The role of cytotoxic T lymphocytes and other mechanisms in the pathogenesis of Rasmussen’s encephalitis (RE) is reviewed at the University of Vienna, Austria, and the University of Bonn, Germany. The densities of T cells, microglial nodules and glial fibrillary acidic protein positive astrocytes in surgically collected brain specimens are inversely correlated with disease duration. Inflammation and T cells are most pronounced at the earlier stages of RE. Brain specimens tested by immunochemistry and polymerase chain reaction for the presence of viruses such as enterovirus, Epstein Barr, cytomegalovirus and herpes simplex have failed to show a causal link between a specific virus and RE. Some patients with RE have high-titre anti-GLuR3 antibodies, and treatment with plasma exchange may result in a decrease in seizure frequency. However, anti-GLuR3 antibodies are not specific for RE, but may occur with noninflammatory focal epilepsy. The recent recognition of cytotoxicity by CD8/granzyme-B-positive T lymphocytes in brain biopsies or surgical specimens suggests that an autoimmune response mediated by cytotoxic T lymphocytes may be a key mechanism in the etiology of RE. [1]

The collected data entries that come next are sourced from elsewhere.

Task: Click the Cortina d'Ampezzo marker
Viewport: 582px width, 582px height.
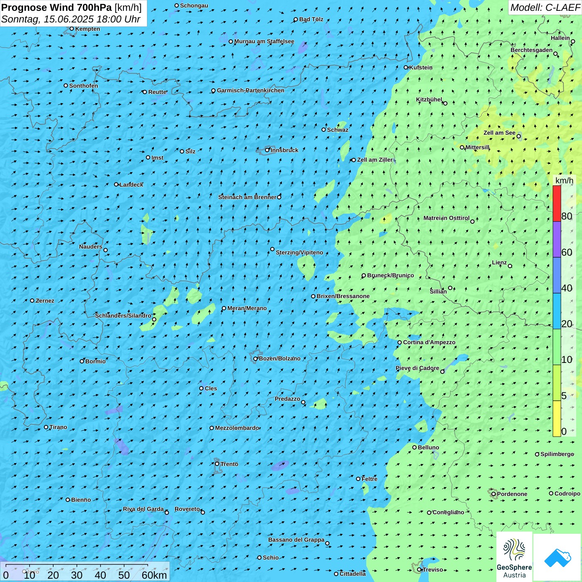Action: [400, 343]
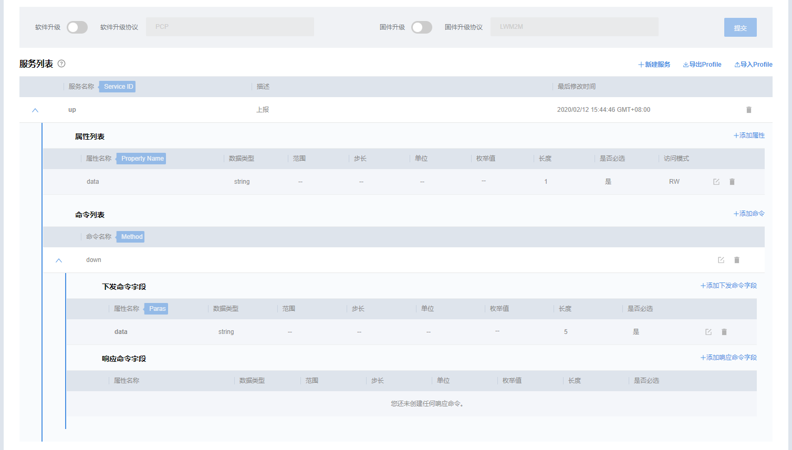This screenshot has width=792, height=450.
Task: Delete the 'down' command
Action: [x=736, y=260]
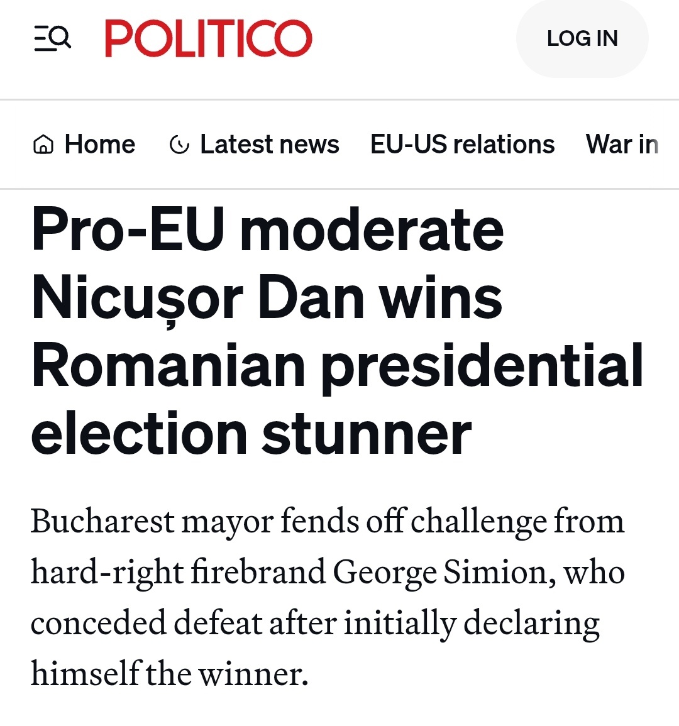Click the POLITICO logo

click(x=209, y=38)
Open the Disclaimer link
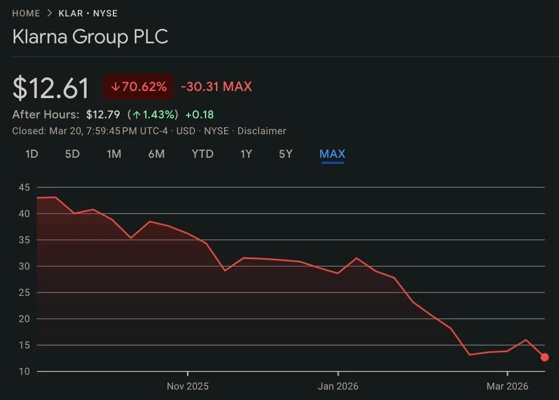This screenshot has height=400, width=559. point(262,131)
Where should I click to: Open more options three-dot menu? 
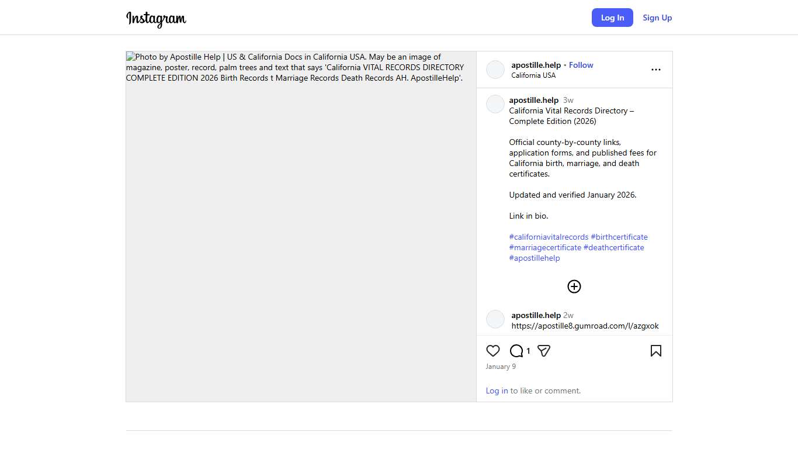coord(655,70)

COMMENT. Rasmussen’s encephalitis is characterized by intractable seizures of focal onset, usually an epilepsia partialis continua, and chronic inflammation with progressive hemispheric neurologic deterioration. In the final residual, atrophic stage of the disorder, seizures decrease in frequency and the neurologic deficit becomes static. The differentiation between a viral cause or an autoimmune mechanism remains to be determined.